(The problem)
Only one stretch of the data below should be repeated: the lines from the line containing "The height and width of the screenshot is (717, 627)." through the line containing "Click the vertical scrollbar down arrow", inclusive, exactly as they are.

[Data extracted from a collection]
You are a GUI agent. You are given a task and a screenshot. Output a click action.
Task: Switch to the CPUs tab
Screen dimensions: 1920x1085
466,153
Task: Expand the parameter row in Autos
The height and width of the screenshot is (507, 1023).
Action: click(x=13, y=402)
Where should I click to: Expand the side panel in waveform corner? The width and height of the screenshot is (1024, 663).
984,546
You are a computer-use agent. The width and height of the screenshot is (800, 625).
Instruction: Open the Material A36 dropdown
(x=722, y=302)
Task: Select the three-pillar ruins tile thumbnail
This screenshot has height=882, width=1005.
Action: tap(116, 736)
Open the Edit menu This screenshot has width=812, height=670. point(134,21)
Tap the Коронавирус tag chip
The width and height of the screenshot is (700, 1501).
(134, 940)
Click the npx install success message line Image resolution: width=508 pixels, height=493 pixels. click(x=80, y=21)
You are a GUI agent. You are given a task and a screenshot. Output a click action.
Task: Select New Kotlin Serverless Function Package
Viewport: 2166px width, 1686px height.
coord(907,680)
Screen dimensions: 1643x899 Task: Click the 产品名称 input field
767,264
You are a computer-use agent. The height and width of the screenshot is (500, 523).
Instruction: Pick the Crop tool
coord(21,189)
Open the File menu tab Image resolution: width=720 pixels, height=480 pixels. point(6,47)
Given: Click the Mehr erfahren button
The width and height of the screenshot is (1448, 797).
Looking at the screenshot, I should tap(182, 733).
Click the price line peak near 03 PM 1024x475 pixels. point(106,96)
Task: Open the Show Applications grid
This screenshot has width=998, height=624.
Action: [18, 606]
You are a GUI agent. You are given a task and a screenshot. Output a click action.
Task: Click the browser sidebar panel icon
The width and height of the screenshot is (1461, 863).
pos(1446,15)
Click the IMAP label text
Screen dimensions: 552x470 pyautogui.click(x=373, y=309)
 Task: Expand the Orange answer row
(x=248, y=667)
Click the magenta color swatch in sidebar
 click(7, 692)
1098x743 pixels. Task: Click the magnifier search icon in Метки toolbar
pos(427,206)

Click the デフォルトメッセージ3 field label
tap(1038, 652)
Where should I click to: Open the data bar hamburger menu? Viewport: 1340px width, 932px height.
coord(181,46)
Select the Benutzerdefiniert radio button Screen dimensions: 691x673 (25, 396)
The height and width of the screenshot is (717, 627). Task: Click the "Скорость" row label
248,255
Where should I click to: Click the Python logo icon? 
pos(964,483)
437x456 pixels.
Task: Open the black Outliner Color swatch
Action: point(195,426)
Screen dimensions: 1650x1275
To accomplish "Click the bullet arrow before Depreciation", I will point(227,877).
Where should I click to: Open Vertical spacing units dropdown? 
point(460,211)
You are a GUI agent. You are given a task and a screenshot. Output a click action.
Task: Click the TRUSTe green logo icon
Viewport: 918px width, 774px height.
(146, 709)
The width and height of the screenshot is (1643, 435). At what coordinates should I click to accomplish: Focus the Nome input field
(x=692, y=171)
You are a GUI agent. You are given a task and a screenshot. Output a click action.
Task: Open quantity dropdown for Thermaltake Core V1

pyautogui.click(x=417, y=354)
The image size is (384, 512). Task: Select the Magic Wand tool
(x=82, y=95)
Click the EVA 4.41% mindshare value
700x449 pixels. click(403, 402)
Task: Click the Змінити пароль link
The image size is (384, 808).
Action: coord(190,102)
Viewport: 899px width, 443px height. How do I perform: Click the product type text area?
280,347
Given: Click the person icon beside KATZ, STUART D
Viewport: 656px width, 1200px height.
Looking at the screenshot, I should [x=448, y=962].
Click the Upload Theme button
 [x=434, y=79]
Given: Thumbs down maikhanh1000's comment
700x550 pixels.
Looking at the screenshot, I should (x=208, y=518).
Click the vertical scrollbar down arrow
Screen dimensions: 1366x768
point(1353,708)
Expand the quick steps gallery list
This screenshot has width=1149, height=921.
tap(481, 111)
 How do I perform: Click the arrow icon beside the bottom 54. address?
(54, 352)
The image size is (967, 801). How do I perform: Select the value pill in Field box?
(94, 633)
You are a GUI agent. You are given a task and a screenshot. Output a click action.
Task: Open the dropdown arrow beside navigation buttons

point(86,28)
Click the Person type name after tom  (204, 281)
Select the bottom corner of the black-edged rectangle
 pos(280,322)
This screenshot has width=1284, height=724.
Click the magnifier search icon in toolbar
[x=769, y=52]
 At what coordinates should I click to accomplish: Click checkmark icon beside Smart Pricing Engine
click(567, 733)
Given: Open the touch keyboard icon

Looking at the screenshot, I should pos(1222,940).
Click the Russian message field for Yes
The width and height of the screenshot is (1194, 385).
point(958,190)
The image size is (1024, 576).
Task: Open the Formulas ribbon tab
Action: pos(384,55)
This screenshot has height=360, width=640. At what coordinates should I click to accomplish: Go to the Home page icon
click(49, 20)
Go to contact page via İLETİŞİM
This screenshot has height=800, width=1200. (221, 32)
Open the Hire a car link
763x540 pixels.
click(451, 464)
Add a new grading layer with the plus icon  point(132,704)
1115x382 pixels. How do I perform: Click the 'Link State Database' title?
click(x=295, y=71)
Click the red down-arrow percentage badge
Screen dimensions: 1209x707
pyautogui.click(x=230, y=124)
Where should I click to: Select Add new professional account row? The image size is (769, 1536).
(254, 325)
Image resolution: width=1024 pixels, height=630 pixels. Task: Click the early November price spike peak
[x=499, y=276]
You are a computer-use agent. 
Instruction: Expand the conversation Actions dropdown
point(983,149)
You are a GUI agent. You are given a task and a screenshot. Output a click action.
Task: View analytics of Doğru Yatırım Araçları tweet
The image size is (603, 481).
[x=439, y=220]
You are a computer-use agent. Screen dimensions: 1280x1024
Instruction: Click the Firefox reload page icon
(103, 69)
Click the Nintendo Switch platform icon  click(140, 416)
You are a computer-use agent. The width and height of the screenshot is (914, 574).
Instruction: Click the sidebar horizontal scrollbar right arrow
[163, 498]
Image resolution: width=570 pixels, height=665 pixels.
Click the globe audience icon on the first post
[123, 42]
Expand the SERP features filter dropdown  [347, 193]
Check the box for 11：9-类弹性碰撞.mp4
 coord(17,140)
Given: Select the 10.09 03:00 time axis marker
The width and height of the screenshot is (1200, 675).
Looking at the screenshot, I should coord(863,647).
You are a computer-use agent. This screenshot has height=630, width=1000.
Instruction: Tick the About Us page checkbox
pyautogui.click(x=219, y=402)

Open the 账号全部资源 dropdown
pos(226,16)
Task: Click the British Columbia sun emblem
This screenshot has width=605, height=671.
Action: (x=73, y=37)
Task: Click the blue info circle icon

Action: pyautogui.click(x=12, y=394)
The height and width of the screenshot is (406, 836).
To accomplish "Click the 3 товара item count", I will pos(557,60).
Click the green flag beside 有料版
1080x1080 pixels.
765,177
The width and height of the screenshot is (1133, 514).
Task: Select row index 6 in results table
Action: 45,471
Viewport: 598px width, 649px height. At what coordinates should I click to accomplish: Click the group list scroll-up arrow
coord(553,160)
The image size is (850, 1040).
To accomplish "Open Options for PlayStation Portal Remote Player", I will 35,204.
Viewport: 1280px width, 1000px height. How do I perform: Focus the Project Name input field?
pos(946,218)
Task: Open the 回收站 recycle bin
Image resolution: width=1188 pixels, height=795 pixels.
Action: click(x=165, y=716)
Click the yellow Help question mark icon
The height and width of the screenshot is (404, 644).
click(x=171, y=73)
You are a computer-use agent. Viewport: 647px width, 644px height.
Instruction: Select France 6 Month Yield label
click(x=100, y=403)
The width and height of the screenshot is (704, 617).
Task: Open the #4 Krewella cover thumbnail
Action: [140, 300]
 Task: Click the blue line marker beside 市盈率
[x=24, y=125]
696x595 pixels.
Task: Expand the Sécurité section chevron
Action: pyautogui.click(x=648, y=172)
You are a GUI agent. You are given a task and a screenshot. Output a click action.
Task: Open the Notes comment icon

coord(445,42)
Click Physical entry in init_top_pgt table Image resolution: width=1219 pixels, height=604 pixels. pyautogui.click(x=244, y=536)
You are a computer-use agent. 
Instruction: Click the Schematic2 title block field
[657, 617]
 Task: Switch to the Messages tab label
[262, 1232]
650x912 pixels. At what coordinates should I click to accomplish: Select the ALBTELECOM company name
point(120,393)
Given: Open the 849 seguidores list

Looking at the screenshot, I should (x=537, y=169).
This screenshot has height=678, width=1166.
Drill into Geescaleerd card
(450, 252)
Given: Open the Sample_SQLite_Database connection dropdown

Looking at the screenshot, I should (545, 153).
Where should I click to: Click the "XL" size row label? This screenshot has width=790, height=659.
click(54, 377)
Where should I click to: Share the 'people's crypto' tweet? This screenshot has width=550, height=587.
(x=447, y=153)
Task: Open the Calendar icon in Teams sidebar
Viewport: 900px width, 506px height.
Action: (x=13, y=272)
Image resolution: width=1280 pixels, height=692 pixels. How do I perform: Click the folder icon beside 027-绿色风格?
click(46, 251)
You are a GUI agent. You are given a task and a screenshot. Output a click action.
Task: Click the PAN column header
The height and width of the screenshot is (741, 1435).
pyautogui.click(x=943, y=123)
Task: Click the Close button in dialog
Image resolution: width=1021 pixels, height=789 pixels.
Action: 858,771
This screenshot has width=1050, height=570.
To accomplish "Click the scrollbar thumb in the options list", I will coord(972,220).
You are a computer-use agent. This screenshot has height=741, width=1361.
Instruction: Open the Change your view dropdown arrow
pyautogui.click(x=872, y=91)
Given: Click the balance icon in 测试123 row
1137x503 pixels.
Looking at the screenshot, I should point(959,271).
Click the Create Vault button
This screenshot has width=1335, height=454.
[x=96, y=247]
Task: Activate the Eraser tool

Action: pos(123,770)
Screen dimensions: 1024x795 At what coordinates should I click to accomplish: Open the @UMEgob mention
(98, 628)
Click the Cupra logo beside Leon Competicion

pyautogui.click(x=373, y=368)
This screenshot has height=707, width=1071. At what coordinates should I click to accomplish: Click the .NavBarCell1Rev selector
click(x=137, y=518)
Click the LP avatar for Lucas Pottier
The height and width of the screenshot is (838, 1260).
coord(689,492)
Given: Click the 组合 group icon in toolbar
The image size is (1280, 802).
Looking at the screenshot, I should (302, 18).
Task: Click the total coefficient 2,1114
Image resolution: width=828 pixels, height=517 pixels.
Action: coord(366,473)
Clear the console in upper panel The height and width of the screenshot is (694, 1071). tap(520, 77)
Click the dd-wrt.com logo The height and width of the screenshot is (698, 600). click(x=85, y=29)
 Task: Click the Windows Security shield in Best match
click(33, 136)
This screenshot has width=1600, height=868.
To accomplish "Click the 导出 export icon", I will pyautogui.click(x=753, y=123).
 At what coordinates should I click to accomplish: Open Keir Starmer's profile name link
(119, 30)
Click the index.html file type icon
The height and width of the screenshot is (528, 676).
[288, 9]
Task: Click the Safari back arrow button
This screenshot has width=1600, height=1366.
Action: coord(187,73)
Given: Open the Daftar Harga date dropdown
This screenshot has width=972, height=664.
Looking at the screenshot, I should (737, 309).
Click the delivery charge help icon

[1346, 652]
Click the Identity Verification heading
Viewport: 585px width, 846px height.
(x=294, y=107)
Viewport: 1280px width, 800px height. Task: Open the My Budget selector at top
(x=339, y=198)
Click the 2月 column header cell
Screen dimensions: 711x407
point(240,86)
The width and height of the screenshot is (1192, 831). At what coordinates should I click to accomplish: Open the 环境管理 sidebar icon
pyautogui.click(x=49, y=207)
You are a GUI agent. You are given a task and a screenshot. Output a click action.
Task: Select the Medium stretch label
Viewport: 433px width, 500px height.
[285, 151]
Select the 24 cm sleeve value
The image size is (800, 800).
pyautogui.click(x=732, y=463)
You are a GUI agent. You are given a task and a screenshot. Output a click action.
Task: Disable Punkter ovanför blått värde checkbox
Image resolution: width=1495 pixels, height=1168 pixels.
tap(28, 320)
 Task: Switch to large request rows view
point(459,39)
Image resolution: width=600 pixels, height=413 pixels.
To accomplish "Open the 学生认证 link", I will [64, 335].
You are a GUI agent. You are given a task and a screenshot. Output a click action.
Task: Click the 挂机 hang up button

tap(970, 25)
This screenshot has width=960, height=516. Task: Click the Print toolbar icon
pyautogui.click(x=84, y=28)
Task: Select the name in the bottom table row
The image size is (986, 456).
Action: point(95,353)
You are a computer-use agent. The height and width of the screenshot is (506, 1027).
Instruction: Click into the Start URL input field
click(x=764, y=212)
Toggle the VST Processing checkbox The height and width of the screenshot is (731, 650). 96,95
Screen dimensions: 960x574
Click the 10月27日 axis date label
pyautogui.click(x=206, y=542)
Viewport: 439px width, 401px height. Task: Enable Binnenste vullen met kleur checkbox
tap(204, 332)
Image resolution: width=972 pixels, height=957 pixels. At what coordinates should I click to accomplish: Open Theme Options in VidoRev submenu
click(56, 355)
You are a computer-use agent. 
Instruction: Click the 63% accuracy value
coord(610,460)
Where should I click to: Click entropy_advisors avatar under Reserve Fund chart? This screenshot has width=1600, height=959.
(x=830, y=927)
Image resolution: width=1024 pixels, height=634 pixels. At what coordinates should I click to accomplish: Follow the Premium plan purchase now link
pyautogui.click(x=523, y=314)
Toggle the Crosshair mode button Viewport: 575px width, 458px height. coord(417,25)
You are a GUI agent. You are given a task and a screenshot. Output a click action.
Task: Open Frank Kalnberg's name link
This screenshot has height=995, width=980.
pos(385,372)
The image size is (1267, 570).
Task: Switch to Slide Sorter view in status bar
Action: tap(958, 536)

(Completed exercise)
The height and width of the screenshot is (717, 627). Task: Click the "Скорость" row label
248,255
Where should I click to: Click the Python logo icon? 
pos(964,483)
437x456 pixels.
Task: Open the black Outliner Color swatch
Action: point(195,426)
Screen dimensions: 1650x1275
To accomplish "Click the bullet arrow before Depreciation", I will point(227,877).
Where should I click to: Open Vertical spacing units dropdown? 
point(460,211)
You are a GUI agent. You are given a task and a screenshot. Output a click action.
Task: Click the TRUSTe green logo icon
Viewport: 918px width, 774px height.
(146, 709)
The width and height of the screenshot is (1643, 435). At what coordinates should I click to accomplish: Focus the Nome input field
(x=692, y=171)
You are a GUI agent. You are given a task and a screenshot. Output a click action.
Task: Open quantity dropdown for Thermaltake Core V1

pyautogui.click(x=417, y=354)
The image size is (384, 512). Task: Select the Magic Wand tool
(x=82, y=95)
Click the EVA 4.41% mindshare value
700x449 pixels. click(403, 402)
Task: Click the Змінити пароль link
The image size is (384, 808).
Action: coord(190,102)
Viewport: 899px width, 443px height. How do I perform: Click the product type text area?
280,347
Given: Click the person icon beside KATZ, STUART D
Viewport: 656px width, 1200px height.
Looking at the screenshot, I should [x=448, y=962].
Click the Upload Theme button
 [x=434, y=79]
Given: Thumbs down maikhanh1000's comment
700x550 pixels.
Looking at the screenshot, I should (x=208, y=518).
Click the vertical scrollbar down arrow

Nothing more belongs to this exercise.